+++ Document passage +++

Dutch bred sorghum for temperate regions

From short day warm to long day cool

Sorghum (up to F9 available in 2014) was developed through breeding from the best performing introductions, since 2005. The aim was to develop prototype sorghums for the temperate regions with a long day. Photoperiod sensitive sorghum introductions were not able to head (short day requirement) in the Netherlands and when heading occurred it was associated with sterility or the seed was non-viable or poorly viable. Up to two crop cycles were realized within a year: one crop to select for adaptation in the Netherlands and one a counter season crop in South Africa.

Potential use of sorghum products

This Dutch bred sorghum can potentially be used for many commercial purposes (food and fodder, grain, sugar, syrup, biofual, porridge, beverage, beer, fencing, paper industry, alcohol, bioproducts, colorants, non-gluten grain, nematode suppressing crop). It can be used in all the various processes for bioenergy production – starch-to-ethanol, sugar-to-ethanol, and lignocellulose-to-bioenergy. It can be grown globally, in the tropics, in land – and Mediterranean climates. Now it can also move in the temperate areas and is superior in yield and quality to Sudan grass used as a fodder.

+++ Material shown +++

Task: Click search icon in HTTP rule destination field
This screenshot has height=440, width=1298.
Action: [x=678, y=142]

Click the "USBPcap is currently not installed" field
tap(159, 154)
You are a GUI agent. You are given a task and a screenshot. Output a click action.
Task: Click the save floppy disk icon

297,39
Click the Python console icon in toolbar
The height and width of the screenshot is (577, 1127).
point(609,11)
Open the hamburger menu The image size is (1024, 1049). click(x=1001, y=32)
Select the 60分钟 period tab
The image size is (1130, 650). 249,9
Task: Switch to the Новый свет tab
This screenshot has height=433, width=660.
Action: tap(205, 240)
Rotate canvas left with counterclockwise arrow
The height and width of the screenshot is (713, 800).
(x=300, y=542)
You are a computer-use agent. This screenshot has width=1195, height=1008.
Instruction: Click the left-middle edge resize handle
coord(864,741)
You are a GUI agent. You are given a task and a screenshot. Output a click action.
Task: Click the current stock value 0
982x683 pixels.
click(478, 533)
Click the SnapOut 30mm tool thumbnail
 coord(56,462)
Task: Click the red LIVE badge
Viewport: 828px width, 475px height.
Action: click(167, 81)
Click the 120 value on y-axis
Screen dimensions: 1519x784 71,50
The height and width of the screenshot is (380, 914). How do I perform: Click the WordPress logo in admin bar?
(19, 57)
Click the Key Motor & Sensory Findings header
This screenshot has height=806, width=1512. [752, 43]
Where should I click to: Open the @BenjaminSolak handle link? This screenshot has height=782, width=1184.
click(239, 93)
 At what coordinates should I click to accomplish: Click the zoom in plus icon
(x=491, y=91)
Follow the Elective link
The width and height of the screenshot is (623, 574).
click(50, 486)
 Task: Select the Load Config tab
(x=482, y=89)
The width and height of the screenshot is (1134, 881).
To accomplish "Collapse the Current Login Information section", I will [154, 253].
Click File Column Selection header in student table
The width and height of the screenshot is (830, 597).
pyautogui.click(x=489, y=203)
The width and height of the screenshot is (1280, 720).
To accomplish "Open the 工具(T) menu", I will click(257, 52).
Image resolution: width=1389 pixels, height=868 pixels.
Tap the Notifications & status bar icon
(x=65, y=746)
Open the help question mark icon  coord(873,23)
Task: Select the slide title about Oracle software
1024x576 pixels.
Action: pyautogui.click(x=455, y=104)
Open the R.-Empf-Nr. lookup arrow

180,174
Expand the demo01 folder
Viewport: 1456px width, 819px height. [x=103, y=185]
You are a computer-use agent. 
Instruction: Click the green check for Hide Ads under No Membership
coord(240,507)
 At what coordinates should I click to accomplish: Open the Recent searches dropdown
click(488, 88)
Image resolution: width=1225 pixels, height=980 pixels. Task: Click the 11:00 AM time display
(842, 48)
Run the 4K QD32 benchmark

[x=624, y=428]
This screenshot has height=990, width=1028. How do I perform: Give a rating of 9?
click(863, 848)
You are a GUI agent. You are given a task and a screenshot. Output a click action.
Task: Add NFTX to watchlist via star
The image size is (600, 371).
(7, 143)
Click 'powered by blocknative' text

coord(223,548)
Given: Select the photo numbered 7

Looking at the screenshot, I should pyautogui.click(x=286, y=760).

+++

=== Questions to answer ===
• 1. Based on the text about Dutch bred sorghum, say whether each statement agrees with it, answering yes or no and quoting the deciding words: (a) The breeding work began in 2005. (b) Photoperiod sensitive introductions headed normally in the Netherlands. (c) The counter season crop was grown in South Africa.
• 2. In the Dutch bred sorghum text, which fodder crop is this sorghum said to surpass in yield and quality?
• 3. Write what follows the last sentence of the Dutch bred sorghum text.

=== Results ===
• 1.
(a) Yes: "since 2005."
(b) No: "Photoperiod sensitive sorghum introductions were not able to head (short day requirement) in the Netherlands"
(c) Yes: "one a counter season crop in South Africa."

• 2. Sudan grass.

• 3.
Traits

The locally developed sorghum lines produced viable grain (chalky white and different colored grains, no tan plants) that could be threshed and had measurable sugar development in the stem (Brix up to 27°), at Oostburg, in the Netherlands (51° 20’ NL, 3° 30’ OL, 1 m a.s.l.). At full maturity, sweet stem did occur from Denmark (average up to 16°), Germany (average up to 17°) and South Africa (average up to 17°). Plant height was between 1,5 up to 2,9 m. Stem thickness was between 0,6 and 1,3 cm. Further quality data and product data has been generated for different potential products from central Sweden to South Africa.

Yield and quality of sorghum lines

Below 2013 data from Louis Bolk Institute, the Netherlands, shows superior performance of sorghum compared to maize for Dry matter, raw protein, raw cell material, raw ash, and sugar. Data indicates that competitive starch production and VCOS are possible in a Dutch farmer’s field. Line 7 had a P-uptake of 96 kg/ha versus 88 for the hybrid maize. This indicates that sorghum can be a better crop to maintain or reduce P-levels with high P-applications –which may be of particular importance for dairy farmers.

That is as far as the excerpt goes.